Publication Date: June 1, 2020
About the Author
Lauren is deeply involved in the poetry community. She teaches young students to understand and embody poems for Poetry Out Loud and offers community workshops and mentoring to elders who want to explore poetry as a means for self-expression.
As a visiting writer at the Mayo Clinic in Rochester, Minnesota, and keynote speaker at the New Mexico Alzheimer’s Caregiver Conference, she has brought an empathic, artistic perspective to doctors, patients and loved ones by sharing her poems on dementia and its effect on families.
Her poems have appeared in The Los Angeles Review, Pleiades, Poet Lore, Slice, DIAGRAM and elsewhere, and been translated into Arabic, Mandarin, Spanish and Turkish. She is an emeritus Black Earth Institute fellow and the recipient of numerous residencies.

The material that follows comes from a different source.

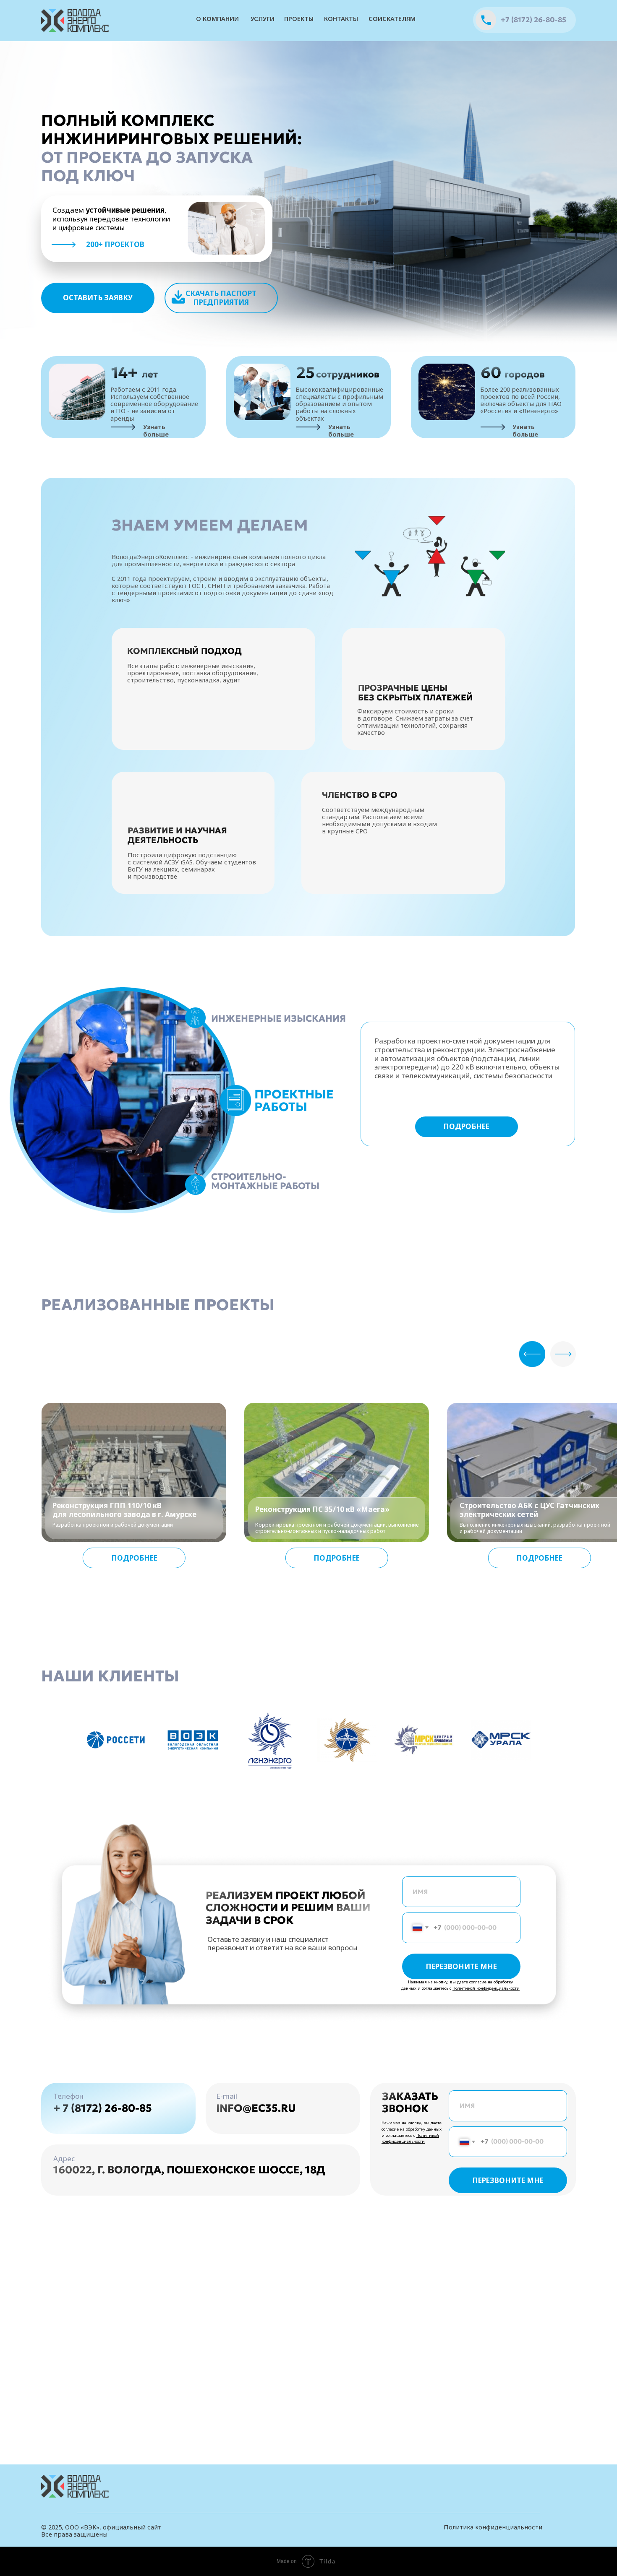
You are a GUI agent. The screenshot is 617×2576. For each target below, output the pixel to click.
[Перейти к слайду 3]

For 15 years, she hosted a very popular public radio program, blending contemporary poetry with jazz and global music. Each week, her goal was to bring unexpected beauty to the airwaves. In her previous incarnation as a visual artist, Lauren made fiber portraits of her favorite musicians, and assembled a solo exhibit called “The Fabric of Jazz,” which traveled to museums in ten U.S. cities.
She lives in a cozy household in New Mexico with her husband of 25 years and their elderly cat, Ella.